Regan, I am so sorry to hear this news. As far as information sources, there are outs of poor ones out there.
Anything from medscape will contain the best information from the experts. If you can manage to get through the jargon, you will be better informed that anyone short of an oncologist (I am only half kidding). Here are two to get you started, but there may be more there.

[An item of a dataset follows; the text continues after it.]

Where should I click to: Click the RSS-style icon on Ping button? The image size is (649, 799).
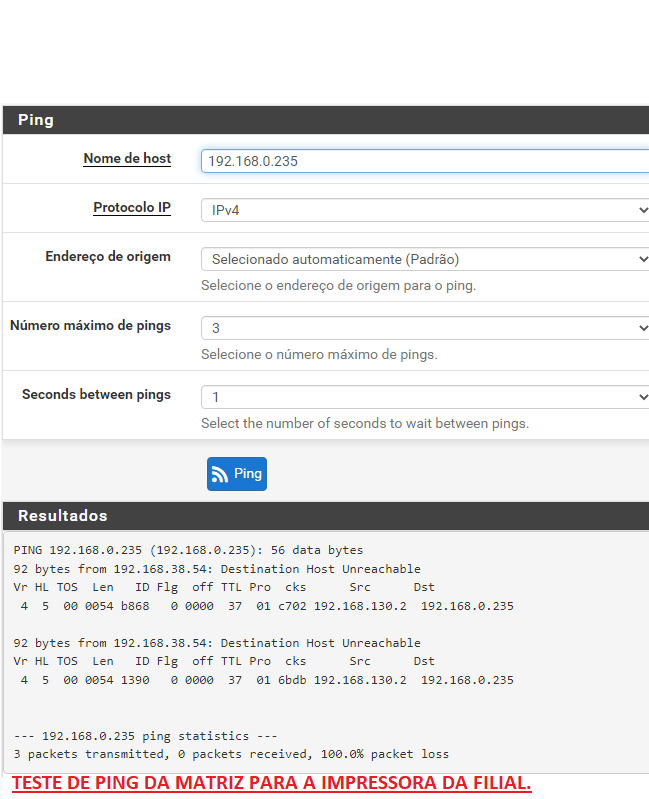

As far as food choices, IMHO you would be better served paying extremely close attention to your chemos. It might be helpful to learn everything you can about how your particular chemo works and what are the appropriate dosages for your situation (once you fuly understand it). Do not assume your oncologist has read the latest research papers. If you find a recent paper (in a real journal) showing that a different chemo has been giving better results, or maybe combination approach has recently been showing promise. If the paper is especially releveant to your exact type of breast cancer, then bring it in to show your oncologist to get his opinion. Dont be afraid to ask him questions on how he is determining the dosage or the drug, and then double check to see if this is current best practices. No one has the time to investigate your specific condition like you do. Obviously you should not be antagonistic or pushy, but a few intelligent questions will not be unwelcome, but might even be refreshing.

Joe Beck said...

As far as vitamins, I have not investigated this in depth, but I have heard of reports that large amunts if vitamins are more likely to help the cancer rather than help your immune system.
Rapidly growing cells (such as cancer) are more in need of nutrition than the more slowly growing cells in your body. Also extra amounts of antioxidants, such as vitamin C, can actually help protect the cancer from your immune system which uses oxidative damage to attack the cancer (antioxidants reduce oxidative damage you see).
This is all the more reason to focus on the medications rather than nutritional approaches.
Feel free to show me any papers or other sources if you want my opinion on them. I am not an oncologist or even a medical doctor, but I do have extensive experience in cell biology, receptor biology and pharmacology.

Anonymous said...

Maybe it's just an "It can't happen to me." kind of thing, but I just feel like it's going to work out.
I know that's not the useful sort of info you are looking for, but I hope it helps.


Barbara said...

What a brave and beautiful post! I found my way to your blog some time ago through my friend Nina's blog, and I love reading (and seeing) your adventures in Denmark and your delightful boys. Please know that your loyal readers out here in cyberspace are thinking of you and your family and wishing you all the best.

Susie said...

I was so sorry to read about your cancer diagnosis. I pray the next few days bring answers and some reassurance that you will be beat this. You've been through two natural births, heck, you can do anything :)
Thank you for your vulnerability in your posts. I have only one woman I know through another friend that has fought cancer. She was diagnosed as stage four, but made it and is strong today and doing well (with three little ones). We're praying for you and Greg and hope that your weekend flies by and you're able to get answers soon. Hugs from Wisconsin!

greg|regan said...

Erik, Nina, Joe, Lucas, Barbara, and Susie,

Thank you for your words! Sorry it's taken me so long to say thank you!